Why is Energy XXI an ideal hedge? The most important thing I look for is that the company should still be a going concern in the near future. In other words, if the company is going bankrupt next week, then buying the equity would be pointless. I believe that Energy XXI still has at least a year left. The company's nearest maturity is in December 2017, roughly two years away. However, the company was going to breach various covenants, meaning that debt would have been accelerated.
Thankfully, the company was able to make arrangements with the bank to relax the covenants in November 2015. Following the changes, secured leverage ratio was delayed to 2017 and will increase from 3.75x to as much as 5.25x in June 2016. Furthermore, the borrowing base remained at $500 million. Clearly the bank is giving the company a lot of room so it can work through the commodity downturn.
Once we've established that the company is at least a going concern in the near future, we can start to determine how high the equity could go. Clearly this detracts from my typical value investing philosophy, but as mentioned earlier, the goal is to utilize the stock as a hedge. When looking for a hedge, we want to decrease the cost of hedging as well as risk. Because the V20 Portfolio does not have direct exposure to crude, using a direct hedge such as future contracts would not be a wise choice (equal upside and downside).

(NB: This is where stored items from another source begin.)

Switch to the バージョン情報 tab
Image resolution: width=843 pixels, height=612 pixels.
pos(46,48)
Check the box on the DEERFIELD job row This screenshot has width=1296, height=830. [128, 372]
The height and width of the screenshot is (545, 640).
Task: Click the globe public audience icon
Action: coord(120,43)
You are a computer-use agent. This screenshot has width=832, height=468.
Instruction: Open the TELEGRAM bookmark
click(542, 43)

The best instrument would be using options (limited loss, unlimited upside). If we want to directly hedge crude exposure, we can say purchase December 2016 options, which is currently trading at $5.91 for the $39 strike. Adding on the cost of the option, the breakeven price of $44.91 (5.91+39) is more than 40% of the current WTI price of $31.88/bbl. In comparison, the equity of Energy XXI is much cheaper.
In the chart above, we can see that if oil rises to the $45 range, the stock could rise to more than $1.50. This represents an upside of 63%. Had you purchased the aforementioned crude options, they would've expired worthless.
As mentioned earlier, there is a good chance that the shares may be worthless in the long run. This means that you must control the size of the position to reflect the other side of the hedge. Let's suppose that you have a massive short position on crude or other E&P companies, then you may wish to initiate a larger position in Energy XXI. On the other hand, if your only exposure to oil is indirect (like the V20 Portfolio's position in Spirit Airlines), then you should not have a large position in the company.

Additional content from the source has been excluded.